Она соскочила на пол с колен его, в два прыжка подбежала к постели, окуталась халатом и деловито села рядом с ним.
– Видишь ли, – заговорил Яков, растирая ладонью бороду по щеке так, что волоса скрипели. – Надо подумать, поискать такое место, государство, где спокойно. Где ничего не надо понимать и думать о чужих делах не надо. Вот!
– Конечно, – сказала Полина.
– Все надо делать осторожно. Мирон говорит: поезда набиты беглыми солдатами. Надо прибедниться…
– Только ты возьми с собой побольше денег.
– Ну да, разумеется. Я уеду так, чтоб мои не знали – куда. Я будто в Воргород поеду, – понимаешь?
– А – зачем скрывать? – удивленно и недоверчиво спросила Полина.
Он не знал – зачем; эта мысль только что явилась у него, но он чувствовал, что это – хорошая мысль.
– Ну, знаешь – отец, Мирон, расспросы… Это все – не нужно. Деньги – в Москве, денег я могу достать много, хороших…
– Только скорее! – просила Полина. – Ты видишь: жить – нельзя. Все дорого, и ничего нет. И, наверное, будут грабить, потому что – как жить?
Оглянувшись на дверь, она шептала:
– Вот кухарка была добрая, а теперь стала дерзкая и всегда точно пьяная. Она может зарезать меня во сне, почему же не зарезать, если все так спуталось? Вчера слышу – перешептывается с кем-то. Боже мой! – думаю, – вот! Но приотворила тихонько дверь, а она стоит на коленках и – рычит! Ужас!
– Подожди, – остановил Яков быстрый поток ее тревожного шепота. – Сначала уеду я…
– Нет, – громко сказала она, ударив кулачком своим по колену. – Сначала – я! Ты дашь мне денег и…
– Что ж ты – не веришь мне? – обиженно и сердито спросил мужчина и получил твердо сказанный ответ:
– Не верю. Я – честная, я говорю прямо: нет! Разве можно теперь верить, когда все и царю изменили и всему изменяют? Ты – кому веришь?
Она говорила убедительно, и еще более убедительно говорила грудь ее из складок распахнувшегося халата. Яков Артамонов уступил ей; решили, что она завтра же начнет собираться, поедет в Воргород и там подождет его.

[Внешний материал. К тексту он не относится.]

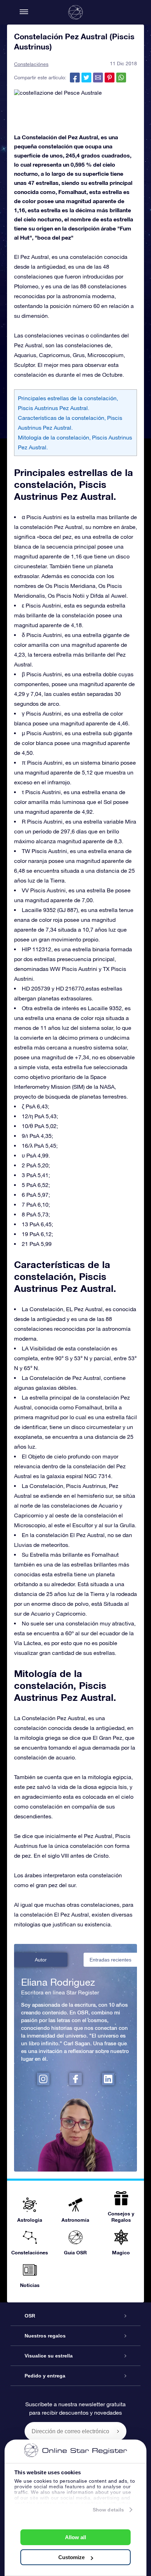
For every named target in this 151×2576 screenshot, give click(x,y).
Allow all (75, 2537)
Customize (71, 2557)
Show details (108, 2510)
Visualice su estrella (49, 2356)
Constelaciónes (31, 64)
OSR (30, 2316)
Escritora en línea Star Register (60, 1992)
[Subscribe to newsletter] (118, 2431)
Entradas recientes (110, 1960)
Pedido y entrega (45, 2376)
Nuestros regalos (45, 2336)
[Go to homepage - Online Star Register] (75, 12)
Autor (41, 1960)
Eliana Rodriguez (58, 1982)
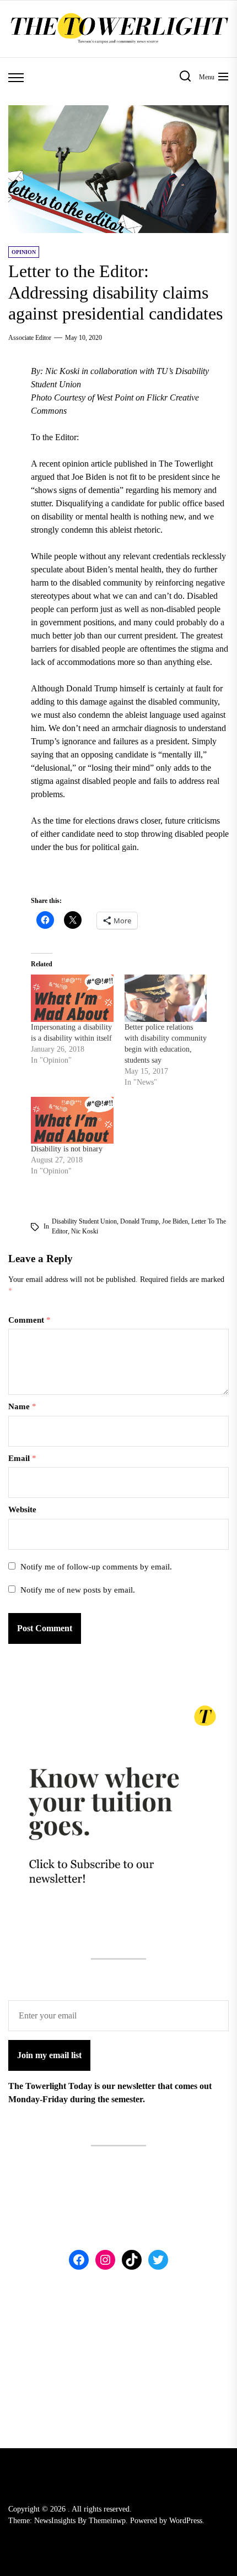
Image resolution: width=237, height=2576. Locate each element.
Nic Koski (84, 1231)
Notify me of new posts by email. (77, 1589)
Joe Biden (175, 1221)
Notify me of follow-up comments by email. (96, 1566)
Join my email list (49, 2055)
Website (22, 1509)
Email (22, 1458)
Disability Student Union (84, 1221)
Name (22, 1406)
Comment (29, 1320)
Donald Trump (139, 1221)
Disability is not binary (67, 1149)
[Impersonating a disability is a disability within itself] (72, 998)
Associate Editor (29, 338)
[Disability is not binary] (72, 1120)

На другой же день Яков стал жаловаться на боли в желудке, в голове, это было весьма правдоподобно; за последние месяцы он сильно похудел, стал вялым, рассеянным, радужные глаза его потускнели. И через восемь дней он ехал по дороге от города на станцию; тихо ехал по краю избитого шоссе с вывороченным булыжником, торчавшим среди глубоких выбоин, в них засохла грязь, вздутая горбом, исчерченная трещинами. Сзади его оставалась такая же разбитая, развороченная жизнь, а впереди из мягкой ямы в центре дымных туч белесым пятном просвечивало мертвенькое солнце.
Через месяц Мирон Артамонов, приехав из Москвы, сказал Татьяне, наклонив голову, разглядывая ладонь свою:
– Должен сообщить тебе нечто печальное: в Москве ко мне явилась эта пошлая девица, с которой жил Яков, и сказала, что какие-то люди – гм, какие теперь люди? – избили его и выбросили из вагона…
– Нет! – крикнула Татьяна, попробовав встать со стула.
– На ходу поезда. Через двое суток он скончался и похоронен ею на сельском кладбище около станции Петушки.
Татьяна молча прижала платок к своим глазам, ее острые плечи задрожали, черное платье как-то потекло с них, как будто эта женщина, тощая, с длинной шеей, стала таять.
Мирон поправил пенсне, хрустнул пальцами, потирая руки, послушал звон одинокого колокола, благовест ко всенощной, затем, шагая по комнате, сказал:
– Что же плакать? Между нами – он был совершенно бесполезный человек. И – неприлично глуп, прости! Разумеется – жалко. Да.
– Боже мой, – сказала Татьяна, мигая покрасневшими веками, и, помуслив палец, пригладила брови.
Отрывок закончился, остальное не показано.